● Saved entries

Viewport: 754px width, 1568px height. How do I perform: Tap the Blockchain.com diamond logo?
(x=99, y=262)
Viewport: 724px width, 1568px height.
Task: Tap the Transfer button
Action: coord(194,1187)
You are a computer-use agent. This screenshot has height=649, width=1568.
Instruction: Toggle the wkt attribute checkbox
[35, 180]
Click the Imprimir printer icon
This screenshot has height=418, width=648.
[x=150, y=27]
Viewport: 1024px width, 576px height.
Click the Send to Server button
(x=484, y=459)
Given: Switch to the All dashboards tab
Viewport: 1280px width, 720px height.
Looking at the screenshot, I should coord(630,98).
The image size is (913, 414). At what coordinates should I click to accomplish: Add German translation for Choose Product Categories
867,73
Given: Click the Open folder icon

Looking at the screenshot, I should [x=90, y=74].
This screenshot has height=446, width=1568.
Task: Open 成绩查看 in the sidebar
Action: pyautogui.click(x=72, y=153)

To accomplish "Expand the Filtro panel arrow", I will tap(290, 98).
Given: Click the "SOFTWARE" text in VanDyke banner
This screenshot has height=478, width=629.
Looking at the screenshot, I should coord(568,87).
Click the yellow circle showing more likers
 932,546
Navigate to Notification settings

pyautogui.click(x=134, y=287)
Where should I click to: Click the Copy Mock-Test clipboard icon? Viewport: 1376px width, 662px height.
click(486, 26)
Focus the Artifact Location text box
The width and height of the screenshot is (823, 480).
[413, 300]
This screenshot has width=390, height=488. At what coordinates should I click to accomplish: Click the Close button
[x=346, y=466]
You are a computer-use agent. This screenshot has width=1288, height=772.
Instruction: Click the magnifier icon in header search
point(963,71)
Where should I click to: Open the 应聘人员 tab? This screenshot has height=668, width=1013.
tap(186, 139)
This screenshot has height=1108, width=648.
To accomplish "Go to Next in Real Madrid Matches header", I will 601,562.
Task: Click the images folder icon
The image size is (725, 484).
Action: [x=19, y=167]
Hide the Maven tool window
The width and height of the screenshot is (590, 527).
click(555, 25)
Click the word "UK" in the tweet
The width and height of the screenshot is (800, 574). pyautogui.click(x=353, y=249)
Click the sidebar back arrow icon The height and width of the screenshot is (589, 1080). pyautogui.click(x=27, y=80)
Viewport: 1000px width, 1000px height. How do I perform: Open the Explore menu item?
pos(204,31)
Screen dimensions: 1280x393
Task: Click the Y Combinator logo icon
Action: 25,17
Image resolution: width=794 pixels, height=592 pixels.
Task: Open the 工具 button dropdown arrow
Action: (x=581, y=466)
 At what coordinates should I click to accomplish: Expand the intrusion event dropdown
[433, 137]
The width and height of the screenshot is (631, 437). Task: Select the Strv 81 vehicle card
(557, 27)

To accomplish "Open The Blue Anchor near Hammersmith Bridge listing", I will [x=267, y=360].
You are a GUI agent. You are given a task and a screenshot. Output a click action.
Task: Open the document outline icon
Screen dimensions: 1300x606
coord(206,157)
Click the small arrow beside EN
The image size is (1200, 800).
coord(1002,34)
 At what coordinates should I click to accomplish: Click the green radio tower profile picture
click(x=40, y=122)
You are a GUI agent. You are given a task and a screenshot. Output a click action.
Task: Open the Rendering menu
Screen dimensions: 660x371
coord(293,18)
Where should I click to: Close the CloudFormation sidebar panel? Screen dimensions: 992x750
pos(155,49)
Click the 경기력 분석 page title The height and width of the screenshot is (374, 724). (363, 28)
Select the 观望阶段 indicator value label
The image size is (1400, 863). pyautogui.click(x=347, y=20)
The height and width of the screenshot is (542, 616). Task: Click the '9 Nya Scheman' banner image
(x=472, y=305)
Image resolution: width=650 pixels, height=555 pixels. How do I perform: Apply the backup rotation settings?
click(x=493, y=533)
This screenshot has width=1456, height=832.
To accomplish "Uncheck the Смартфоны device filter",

● Task description
Look above for the line containing "This screenshot has width=1456, height=832.". From there to the final line of the entries, repeat every line exactly.

● Result of this task
This screenshot has width=1456, height=832.
To accomplish "Uncheck the Смартфоны device filter",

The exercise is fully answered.